Counterfactual explanations (CFEs) are minimal and semantically meaningful modifications of the input of a model that alter the model predictions. They highlight the decisive features the model relies on, providing contrastive interpretations for classifiers. State-of-the-art visual counterfactual explanation methods are designed to explain image classifiers. The generation of CFEs for video classifiers remains largely underexplored. For the counterfactual videos to be useful, they have to be physically plausible, temporally coherent, and exhibit smooth motion trajectories. Existing CFE image-based methods, designed to explain image classifiers, lack the capacity to generate temporally coherent, smooth and physically plausible video CFEs. To address this, we propose Back To The Feature (BTTF), an optimization framework that generates video CFEs. Our method introduces two novel features, 1) an optimization scheme to retrieve the initial latent noise conditioned by the first frame of the input video, 2) a two-stage optimization strategy to enable the search for counterfactual videos in the vicinity of the input video. Both optimization processes are guided solely by the target classifier, ensuring the explanation is faithful. To accelerate convergence, we also introduce a progressive optimization strategy that incrementally increases the number of denoising steps. Extensive experiments on video datasets such as Shape-Moving (motion classification), MEAD (emotion classification), and NTU RGB+D (action classification) show that our BTTF effectively generates valid, visually similar and realistic counterfactual videos that provide concrete insights into the classifier's decision-making mechanism.

Figures (10)

• Figure 1: Video counterfactual explanations with BTTF. The top row shows an input video, where the facial expression is predicted as "Angry" with 98% confidence by the target video classifier E-swin. To answer "why angry not sad?", our method BTTF (middle row) introduces minimal and semantically meaningful changes to the input video, resulting in the alteration of the model's prediction to "Sad". Similarly, to answer "why angry not happy?", another counterfactual video classified as "Happy" is generated (bottom row). These counterfactual explanations visually highlight the key spatiotemporal features (facial movements) that the classifier relies on to make its decisions.
• Figure 2: Illustration of the BTTF optimization framework for video CFEs. In the first stage for inversion, the initial latent input $z_T$, which is initially sampled from the Gaussian distribution, is optimized by the backpropagated gradients from the reconstruction loss $\mathcal{L}_I$ between the noise-free latent $\hat{z}_0$ and the original input video latent $z_i$. In the second stage for CFE generation, $\hat{z}_0$ is further decoded by the VAE decoder $\mathcal{D}$ to obtain the generated counterfactual video $\hat{x}_c$, and then fed into the target video classifier (black box) to compute the cross-entropy loss with the target class $y_c$. The cross-entropy loss, together with the video style loss computed from $\hat{x}_c$ and $x_i$, constitutes the objective function $\mathcal{L}_c$, which is used to optimize $z_T$ via gradient backpropagation. In the denoising process of I2V diffusion models, the number of inference steps is set to one in the first stage, while it progressively increases from one to $N$ in the second stage to accelerate convergence of the optimization process.
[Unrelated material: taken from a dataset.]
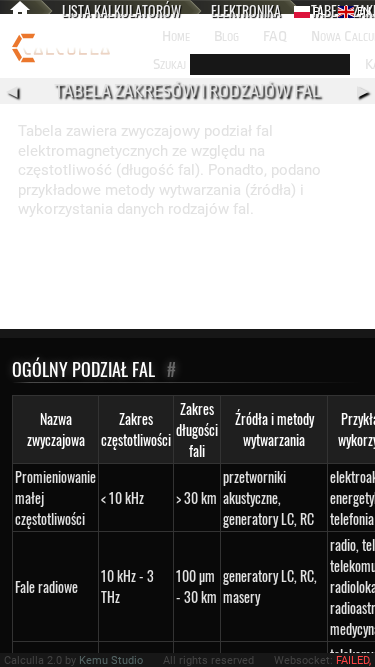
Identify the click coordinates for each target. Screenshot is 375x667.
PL (318, 11)
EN (362, 11)
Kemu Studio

• Figure 3: CFE videos generated by BTTF for the target motion classifier M-swin trained on Shape-Moving. BTTF changes M-swin's prediction on the original input video from "Up" to target motion classes "Left", "Down" and "Right", respectively, demonstrating that BTTF is capable of precisely editing pure dynamic features (here, movement directions) to produce CFE videos.
• Figure 4: CFE videos generated by BTTF for the target emotion classifier E-swin trained on MEAD. BTTF alters E-swin's prediction on the original input video from "Neutral" to target motion classes "Fear", "Contempt" and "Disgust", respectively. The results indicate the strong capacity of BTTF in editing emotion features in a semantically meaningful way.
• Figure 5: Video CFE generated by BTTF for the target action classifier A-swinR trained on NTU RGB+D. BTTF flips A-swinR's prediction on the original input video from "Hand waving" to target action classes "Taking a selfie", "Pointing" and "Staggering", respectively. The results demonstrate the edits of BTTF for human actions are physically plausible.